■ ABOUT THIS TASK
List all lines of the data that include the string "computer".

■ SOURCE DATA
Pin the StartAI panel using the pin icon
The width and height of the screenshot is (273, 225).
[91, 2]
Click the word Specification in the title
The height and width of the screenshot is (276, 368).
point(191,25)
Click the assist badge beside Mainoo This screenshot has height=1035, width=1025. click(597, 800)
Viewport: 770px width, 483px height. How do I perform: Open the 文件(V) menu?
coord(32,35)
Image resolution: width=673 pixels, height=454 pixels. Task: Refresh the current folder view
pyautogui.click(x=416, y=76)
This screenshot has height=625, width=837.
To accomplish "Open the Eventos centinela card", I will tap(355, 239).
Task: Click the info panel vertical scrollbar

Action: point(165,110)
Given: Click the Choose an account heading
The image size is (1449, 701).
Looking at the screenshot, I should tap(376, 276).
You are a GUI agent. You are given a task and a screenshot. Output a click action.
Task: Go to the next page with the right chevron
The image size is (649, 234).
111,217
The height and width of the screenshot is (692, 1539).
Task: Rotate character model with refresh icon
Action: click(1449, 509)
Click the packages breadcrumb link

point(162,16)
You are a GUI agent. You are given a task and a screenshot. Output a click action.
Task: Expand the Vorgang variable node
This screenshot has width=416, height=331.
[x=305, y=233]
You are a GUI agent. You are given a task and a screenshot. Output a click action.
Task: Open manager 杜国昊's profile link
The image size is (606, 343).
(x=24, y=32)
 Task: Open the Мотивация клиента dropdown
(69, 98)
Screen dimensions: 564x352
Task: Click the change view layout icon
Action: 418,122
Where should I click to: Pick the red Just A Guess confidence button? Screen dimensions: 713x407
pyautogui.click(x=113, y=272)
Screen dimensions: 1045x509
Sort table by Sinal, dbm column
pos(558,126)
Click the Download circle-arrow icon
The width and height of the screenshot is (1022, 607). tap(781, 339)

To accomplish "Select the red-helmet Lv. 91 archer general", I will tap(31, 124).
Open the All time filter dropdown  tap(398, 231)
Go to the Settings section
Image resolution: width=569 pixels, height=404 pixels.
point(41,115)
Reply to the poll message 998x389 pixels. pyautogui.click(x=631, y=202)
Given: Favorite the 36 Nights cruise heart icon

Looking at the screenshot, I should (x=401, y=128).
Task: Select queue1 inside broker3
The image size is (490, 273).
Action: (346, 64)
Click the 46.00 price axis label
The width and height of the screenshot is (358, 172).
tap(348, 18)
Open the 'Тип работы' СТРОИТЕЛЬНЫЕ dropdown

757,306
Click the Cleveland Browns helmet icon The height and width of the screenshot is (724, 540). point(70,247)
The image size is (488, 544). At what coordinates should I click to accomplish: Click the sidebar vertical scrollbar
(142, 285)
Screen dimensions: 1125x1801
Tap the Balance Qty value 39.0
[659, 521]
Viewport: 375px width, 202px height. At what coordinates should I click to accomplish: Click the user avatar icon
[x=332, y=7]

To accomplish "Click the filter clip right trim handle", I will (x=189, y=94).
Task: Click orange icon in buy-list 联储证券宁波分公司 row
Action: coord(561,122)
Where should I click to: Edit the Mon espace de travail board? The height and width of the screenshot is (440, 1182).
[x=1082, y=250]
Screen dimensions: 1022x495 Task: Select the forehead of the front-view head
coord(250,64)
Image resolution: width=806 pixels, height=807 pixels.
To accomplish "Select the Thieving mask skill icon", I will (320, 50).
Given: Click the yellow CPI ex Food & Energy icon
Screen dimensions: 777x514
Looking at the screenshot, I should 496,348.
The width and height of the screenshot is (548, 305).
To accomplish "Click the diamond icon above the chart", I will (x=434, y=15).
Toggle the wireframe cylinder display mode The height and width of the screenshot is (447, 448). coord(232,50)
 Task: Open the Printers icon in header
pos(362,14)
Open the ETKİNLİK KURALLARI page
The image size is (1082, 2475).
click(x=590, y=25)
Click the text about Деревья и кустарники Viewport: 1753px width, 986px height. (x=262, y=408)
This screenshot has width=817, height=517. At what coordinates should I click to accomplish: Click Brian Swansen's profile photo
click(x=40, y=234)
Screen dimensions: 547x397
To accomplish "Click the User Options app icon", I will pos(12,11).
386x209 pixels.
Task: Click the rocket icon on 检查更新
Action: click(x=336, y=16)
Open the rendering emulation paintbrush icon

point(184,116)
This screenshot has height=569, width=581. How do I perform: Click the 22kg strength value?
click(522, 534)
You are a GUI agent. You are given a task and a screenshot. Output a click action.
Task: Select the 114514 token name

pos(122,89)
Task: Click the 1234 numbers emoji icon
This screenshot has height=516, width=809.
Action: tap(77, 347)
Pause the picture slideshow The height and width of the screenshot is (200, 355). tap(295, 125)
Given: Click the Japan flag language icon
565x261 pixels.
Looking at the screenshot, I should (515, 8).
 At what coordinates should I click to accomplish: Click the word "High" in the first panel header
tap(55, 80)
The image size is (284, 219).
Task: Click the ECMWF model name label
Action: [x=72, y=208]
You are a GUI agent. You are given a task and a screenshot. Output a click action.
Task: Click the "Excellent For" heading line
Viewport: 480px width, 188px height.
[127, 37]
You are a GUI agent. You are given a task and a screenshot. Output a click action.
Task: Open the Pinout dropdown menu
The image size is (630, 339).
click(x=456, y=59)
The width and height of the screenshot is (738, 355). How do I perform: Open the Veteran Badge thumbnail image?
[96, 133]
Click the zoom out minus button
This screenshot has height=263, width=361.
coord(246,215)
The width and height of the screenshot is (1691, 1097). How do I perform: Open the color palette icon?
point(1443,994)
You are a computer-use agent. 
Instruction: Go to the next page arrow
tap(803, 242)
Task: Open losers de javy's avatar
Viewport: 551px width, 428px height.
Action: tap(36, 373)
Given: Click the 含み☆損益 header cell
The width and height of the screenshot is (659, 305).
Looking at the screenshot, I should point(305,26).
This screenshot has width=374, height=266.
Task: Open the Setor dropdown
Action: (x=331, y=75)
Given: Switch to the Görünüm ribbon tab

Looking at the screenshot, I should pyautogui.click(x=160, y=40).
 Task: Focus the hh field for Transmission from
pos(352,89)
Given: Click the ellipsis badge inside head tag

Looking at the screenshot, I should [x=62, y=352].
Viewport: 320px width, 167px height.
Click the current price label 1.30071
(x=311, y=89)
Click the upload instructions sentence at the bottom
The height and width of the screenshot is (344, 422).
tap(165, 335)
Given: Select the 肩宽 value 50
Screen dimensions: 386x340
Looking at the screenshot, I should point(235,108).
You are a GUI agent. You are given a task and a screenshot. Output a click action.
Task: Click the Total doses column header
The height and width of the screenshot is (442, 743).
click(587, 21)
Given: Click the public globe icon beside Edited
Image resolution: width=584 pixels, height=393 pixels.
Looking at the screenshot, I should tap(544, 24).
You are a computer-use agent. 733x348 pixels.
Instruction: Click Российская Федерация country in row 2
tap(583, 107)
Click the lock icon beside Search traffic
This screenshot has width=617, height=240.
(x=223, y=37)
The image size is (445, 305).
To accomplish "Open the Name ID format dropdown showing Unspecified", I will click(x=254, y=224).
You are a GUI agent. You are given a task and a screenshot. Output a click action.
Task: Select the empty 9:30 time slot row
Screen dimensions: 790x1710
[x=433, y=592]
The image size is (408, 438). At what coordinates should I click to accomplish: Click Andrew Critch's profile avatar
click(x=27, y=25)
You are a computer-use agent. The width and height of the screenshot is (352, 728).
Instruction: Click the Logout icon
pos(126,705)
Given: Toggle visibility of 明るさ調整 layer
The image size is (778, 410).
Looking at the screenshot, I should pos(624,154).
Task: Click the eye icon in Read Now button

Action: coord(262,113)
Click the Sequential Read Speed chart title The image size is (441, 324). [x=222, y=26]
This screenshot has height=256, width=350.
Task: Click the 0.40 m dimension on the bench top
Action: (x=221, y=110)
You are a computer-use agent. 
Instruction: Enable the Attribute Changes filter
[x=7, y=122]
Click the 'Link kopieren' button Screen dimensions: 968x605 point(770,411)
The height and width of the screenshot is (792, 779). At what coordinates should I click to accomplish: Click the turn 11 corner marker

■ SOLUTION FOR THIS EXERCISE
You are a computer-use agent. 
You are a computer-use agent. 733x348 pixels.
You are a computer-use agent. The width and height of the screenshot is (352, 728).
You are a computer-use agent. 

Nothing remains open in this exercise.